Anonymization parameters determine how much raw data is suppressed and distorted before synthesis.
To modify default parameters, pass a custom instance of the AnonymizationParams
class
to the Synthesizer
object. For example:
Synthesizer(df_original, anonymization_params=AnonymizationParams(layer_noise_sd=1.5))
The following parameters are available:
-
salt
: secret salt for the added noise; if empty, a default value is generated automatically and saved into the current user's config folder for future uses. -
low_count_params
: parameters for the low-count filter. -
outlier_count
: outlier count interval used during flattening. -
top_count
: top count interval used during flattening. -
layer_noise_sd
: stddev of each noise layer added to row counts.
Bucketization parameters determine how raw data is aggregated before synthesis.
To modify default parameters, pass a custom instance of the BucketizationParams
class
to the Synthesizer
object. For example:
Synthesizer(df_original, bucketization_params=BucketizationParams(precision_limit_depth_threshold=10))
The following parameters are available:
-
singularity_low_threshold
: low threshold for a singularity bucket. -
range_low_threshold
: low threshold for a range bucket. -
precision_limit_row_fraction
: the fraction of rows needed for splitting nodes when the tree depth goes beyond the depth threshold; this condition is applied in addition to the low-count filter. -
precision_limit_depth_threshold
: tree depth threshold below which nodes are split only if they pass the low-count filter; when above the threshold, the row fraction condition is also applied.
Clustering strategy determines how columns are grouped together in the forest of trees used for
anonymization and aggregation. Anonymized buckets are harvested from those trees, synthetic
microdata tables are generated, and are then stitched together into a single output table.
To change the clustering strategy, pass an instance of a sub-class of the ClusteringStrategy
class
to the Synthesizer
object. For example:
Synthesizer(df_original, clustering=NoClustering())

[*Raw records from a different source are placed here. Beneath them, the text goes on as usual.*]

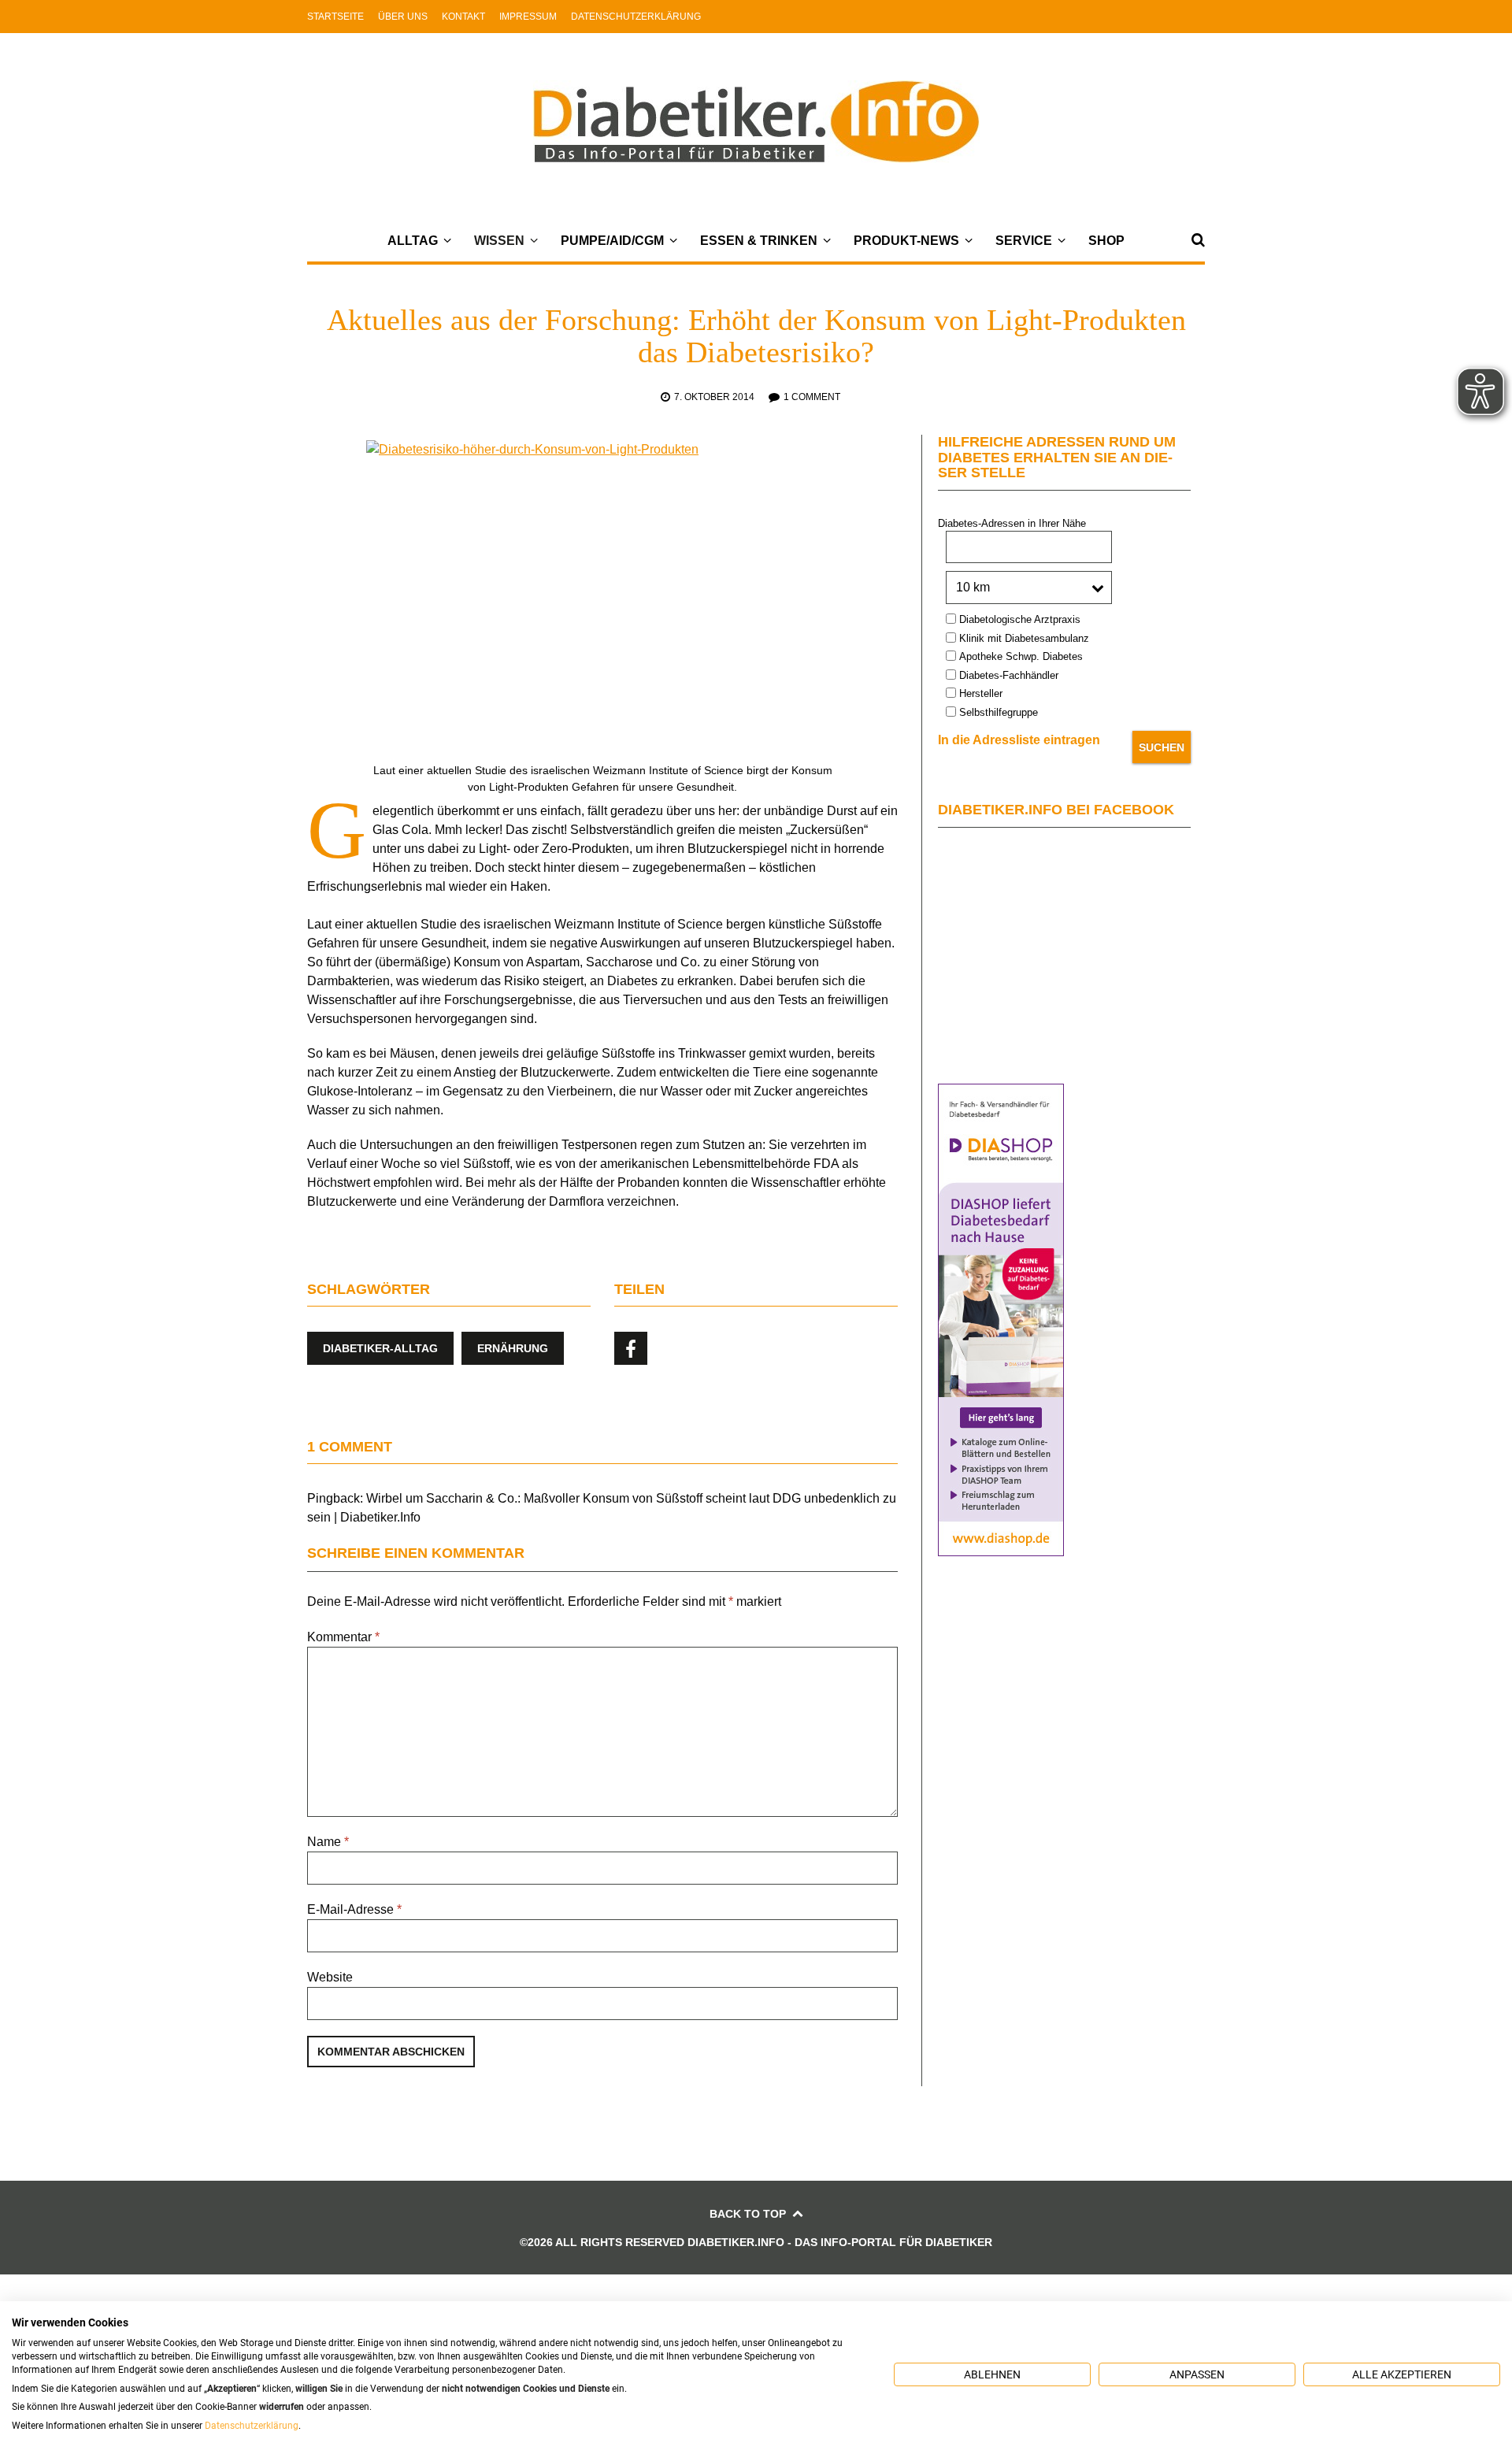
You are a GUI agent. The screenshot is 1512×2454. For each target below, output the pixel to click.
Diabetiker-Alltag (380, 1348)
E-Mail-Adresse (354, 1909)
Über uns (403, 16)
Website (330, 1977)
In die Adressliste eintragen (1019, 740)
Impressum (528, 16)
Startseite (335, 16)
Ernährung (512, 1348)
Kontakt (463, 16)
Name (328, 1841)
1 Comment (812, 396)
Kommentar (343, 1637)
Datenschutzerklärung (636, 16)
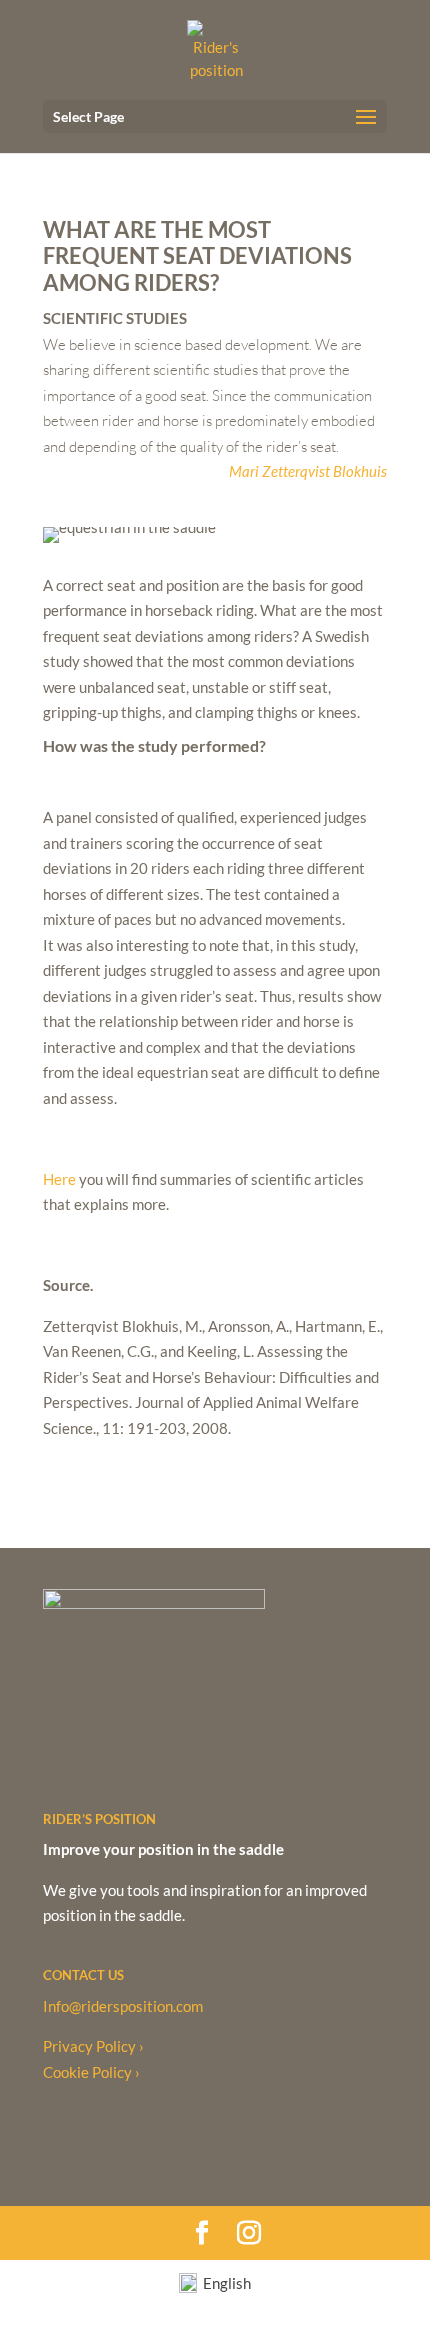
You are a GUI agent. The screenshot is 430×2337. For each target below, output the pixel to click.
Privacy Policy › (93, 2046)
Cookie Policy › (91, 2072)
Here (59, 1179)
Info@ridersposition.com (123, 2006)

The following strategies are available:
-
DefaultClustering
: - general-purpose clustering strategy; columns are grouped together in order to maximize the chi-square dependence measurement values of the generated clusters; a main column that gets put into every cluster can be specified, in order to improve output quality for that specific column. -
MLClustering
: - strategy for ML tasks; main feature columns for a target column are automatically detected and grouped together with the target column in the order of their ML prediction-test scores. -
NoClustering
: - disables clustering and instead synthesizes each column independently; the microdata of these columns is shuffled randomly and combined into an output table. -
SingleClustering
: - strategy that puts all columns in a single cluster; note that this will result in very poor performance when the number of columns is large.